ВПЕРЕД МЕНЯ ДВИГАЛИ НЕ СОБСТВЕННЫЕ ДОСТИЖЕНИЯ, А СКОРЕЕ ЖЕЛАНИЕ НАЙТИ ОТВЕТ НА ВОПРОС: ЧТО ПРИДАЕТ ЗНАЧИМОСТЬ ЧЕЛОВЕЧЕСКОЙ ЖИЗНИ?
Это был пятисотстраничный роман Джереми Левина под названием «Сатана, его психотерапия и лечение неудачным доктором Кэсслером»[21]. Я забрал его домой и прочитал за день. Он не был высококультурным. Предполагалось, что роман будет забавным, но он таким не оказался. Однако благодаря ему я сделал невероятное для себя открытие: я понял, что разум – просто работа мозга. Идея впечатлила меня настолько, что все мое наивное восприятие мира изменилось. Это, конечно, правда: чем же еще может быть занят мозг? Хоть мы и обладаем волей, мы просто биологические организмы, а мозг – лишь орган. Литература переполнена громкими словами о значимости человека; мозг – своеобразный аппарат, который придает человеку ту самую значимость. Тогда эта мысль казалась мне удивительной. В ту же ночь я взял свой красный каталог курсов Стэнфорда, который уже просматривал десятки раз, и вооружился маркером. В дополнение к литературным специальностям я начал отмечать направления подготовки, связанные с биологией и неврологией.
ЕСЛИ НЕИЗУЧЕННАЯ ЖИЗНЬ НЕ СТОИТ ТОГО, ЧТОБЫ ЕЕ ПРОЖИВАТЬ, СТОИТ ЛИ НЕПРОЖИТАЯ ЖИЗНЬ ЕЕ ИЗУЧЕНИЯ?
Несколько лет спустя я не начал больше задумываться о карьере, но практически завершил обучение по направлениям «Английская литература» и «Биология человека». Вперед меня двигали не собственные достижения, а скорее желание найти ответ на вопрос: что придает значимость человеческой жизни?
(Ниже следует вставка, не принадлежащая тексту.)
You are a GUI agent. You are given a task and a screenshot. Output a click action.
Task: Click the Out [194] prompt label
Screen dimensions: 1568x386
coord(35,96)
Мне казалось, что литература лучше всего описывает жизнь разума, в то время как неврология раскрывает секреты работы мозга. Скользкий концепт значимости казался неотделимым от человеческих взаимоотношений и моральных ценностей. В «Бесплодной земле» Т.С. Элиота озвучены схожие с моими мысли об отсутствии смысла существования, изоляции и тщетном поиске связи между людьми. Метафоры Элиота заняли место в моем словарном запасе. У других авторов я тоже находил похожие идеи. У Набокова меня привлекала мысль, что страдание делает нас невосприимчивыми к страданиям других. Идея Лоренца Конрада[22] о том, что несостоявшаяся коммуникация между людьми может перевернуть их жизнь, очень меня впечатлила. Мне казалось, что литература не только хранит в себе опыт других людей, но и предоставляет богатейший материал для размышлений. Мои познания формальной этики аналитической философии были слишком сухи, им не хватало беспорядка и значимости реальной жизни.
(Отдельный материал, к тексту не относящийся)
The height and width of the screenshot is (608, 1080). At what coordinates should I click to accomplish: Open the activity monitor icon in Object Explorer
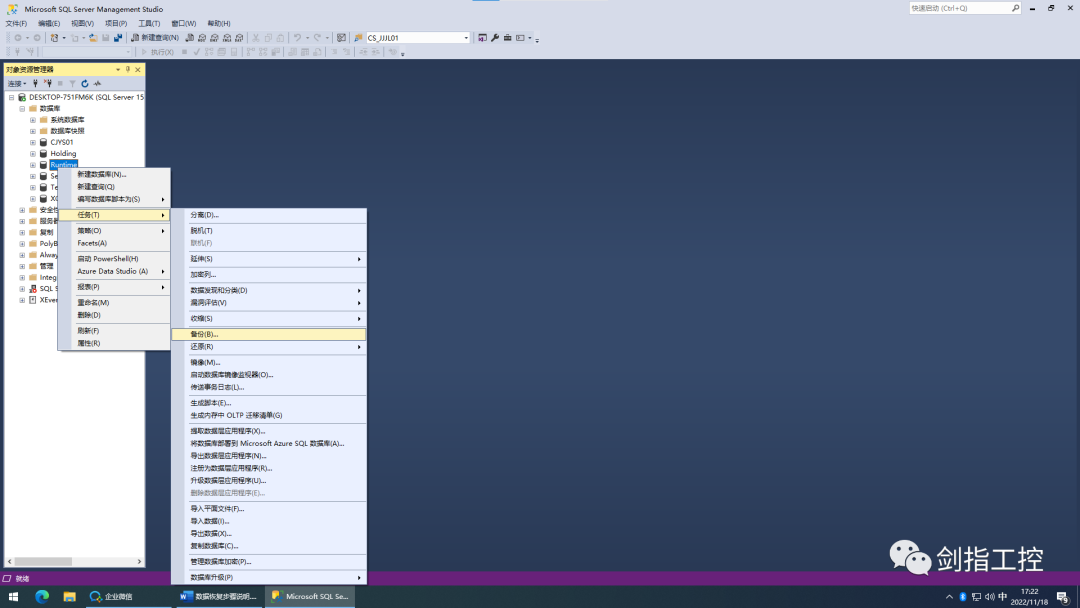tap(97, 84)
На протяжении всей учебы в университете мое научное исследование значимости жизни вступало в конфликт с моим стремлением создать и укрепить взаимоотношения между людьми, которые и формировали бы эту значимость. Если неизученная жизнь не стоит того, чтобы ее проживать, стоит ли непрожитая жизнь ее изучения? Летом после второго курса я подал резюме на две должности: интерна в высоконаучном Йеркском центре изучения приматов в Атланте и помощника повара в лагере «Сьерра». Этот лагерь был местом отдыха выпускников Стэнфорда. Он находился на девственных берегах озера Фоллэн-Лиф по соседству с Национальным заповедником Эльдорадо. Буклеты лагеря обещали, что проведенное в нем лето станет лучшим в моей жизни. К моей большой радости, меня приняли и туда, и туда. Тогда я только узнал, что у макак есть рудиментарная форма культуры, и мне было любопытно отправиться в Йеркс и узнать, как могла зародиться сама значимость. Иными словами, передо мной встал выбор: изучать значимость или ощущать ее.
Откладывая принятие решения как можно дольше, я в итоге предпочел лагерь. Я отправился к своему куратору с биологического факультета, чтобы объявить ему о своем выборе. Когда я зашел в кабинет, он, как всегда, сидел за столом, уткнув нос в научный журнал. Он был тихим и дружелюбным мужчиной с нависшими веками, но, как только я посвятил его в свои планы, он стал абсолютно другим человеком: его глаза раскрылись, лицо покраснело, капли слюны полетели изо рта.
– Что?! – прокричал он. – Ты в будущем собираешься стать ученым или поваром?